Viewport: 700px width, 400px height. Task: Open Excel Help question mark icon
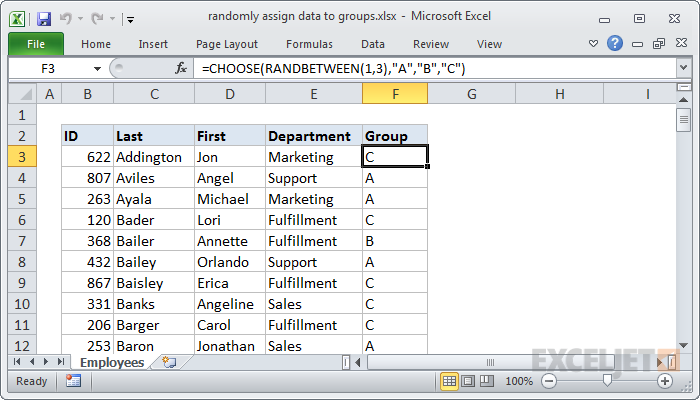(x=615, y=43)
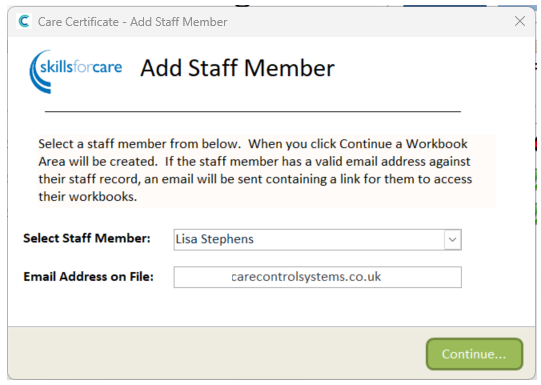Click the skillsforcare logo text
This screenshot has width=541, height=385.
tap(81, 67)
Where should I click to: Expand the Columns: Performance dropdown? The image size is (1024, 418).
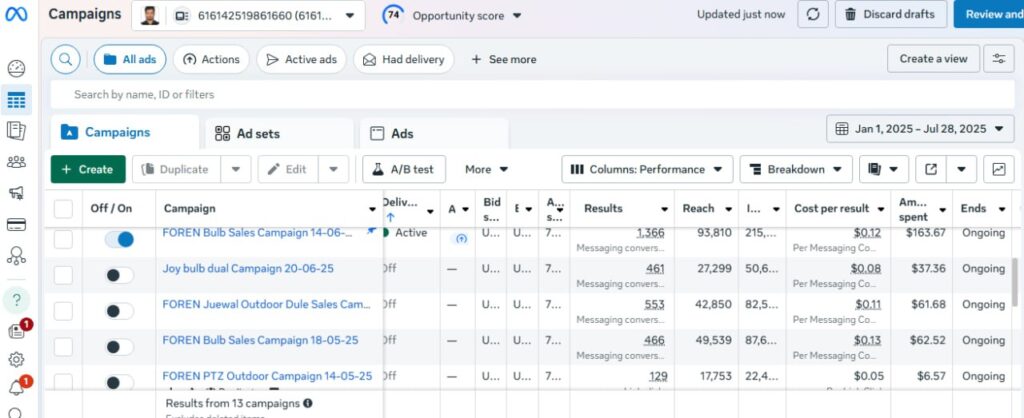(x=647, y=169)
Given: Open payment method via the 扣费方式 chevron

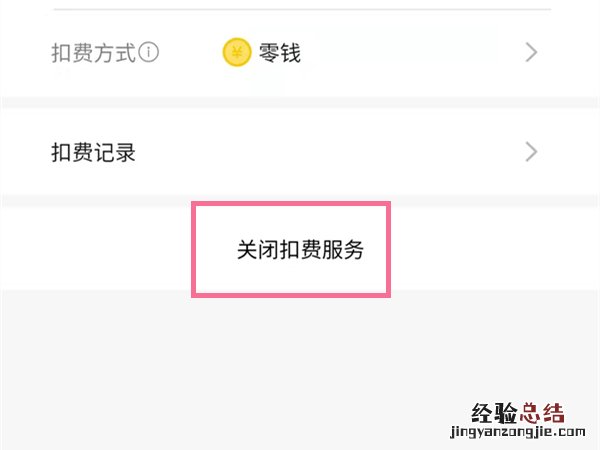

════

Instructions for the task
This exercise calls for a verbatim output of the entries, pictures omitted.

Reply to the task
Viewport: 700px width, 400px height. Task: Open Excel Help question mark icon
(x=615, y=43)
Click the skillsforcare logo text
This screenshot has width=541, height=385.
tap(81, 67)
Where should I click to: Expand the Columns: Performance dropdown? The image size is (1024, 418).
(x=647, y=169)
Given: Open payment method via the 扣费方式 chevron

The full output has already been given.